What you will do:
Rewrite each line of the data below as one string in a JSON list, skipping blank lines and omitting the pictures.

Records:
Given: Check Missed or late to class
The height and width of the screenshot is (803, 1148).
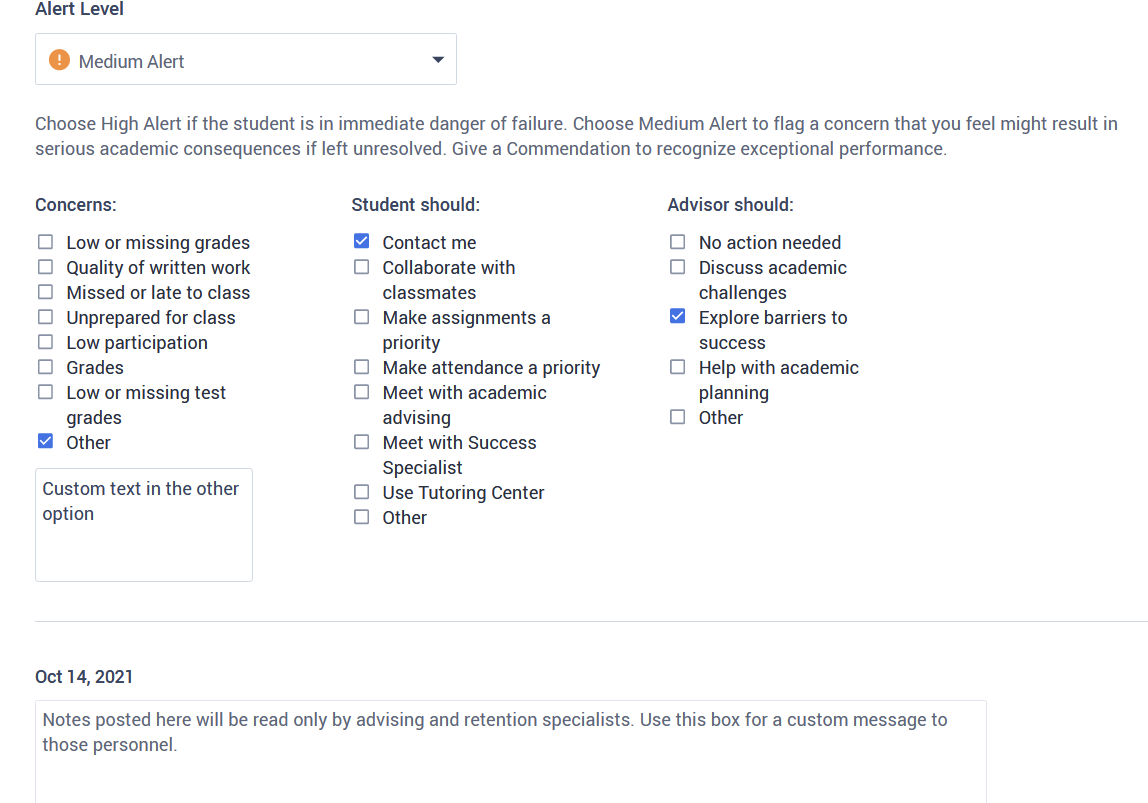Looking at the screenshot, I should [45, 291].
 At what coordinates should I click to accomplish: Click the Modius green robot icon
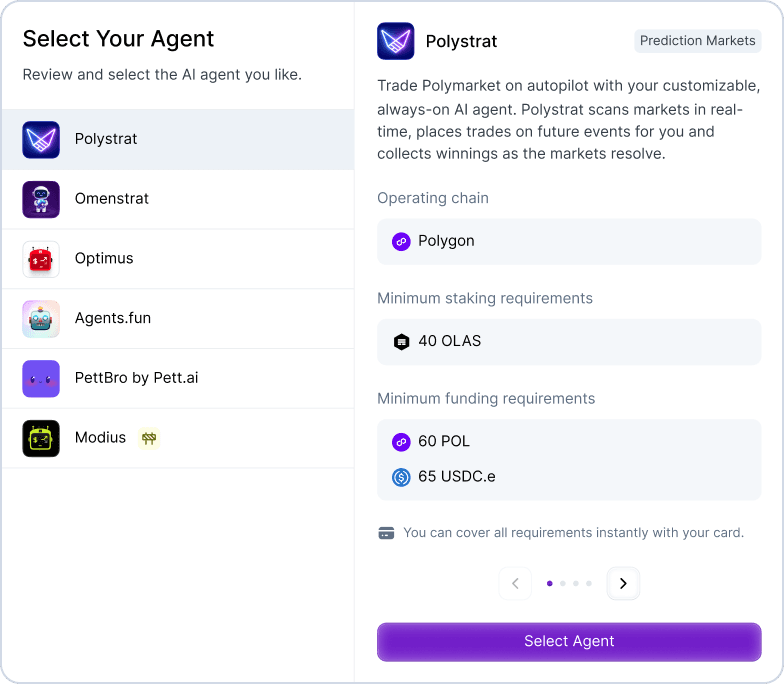41,438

Response to this exercise:
[
  "Given: Check Missed or late to class",
  "The height and width of the screenshot is (803, 1148).",
  "Looking at the screenshot, I should [45, 291].",
  " At what coordinates should I click to accomplish: Click the Modius green robot icon",
  "41,438"
]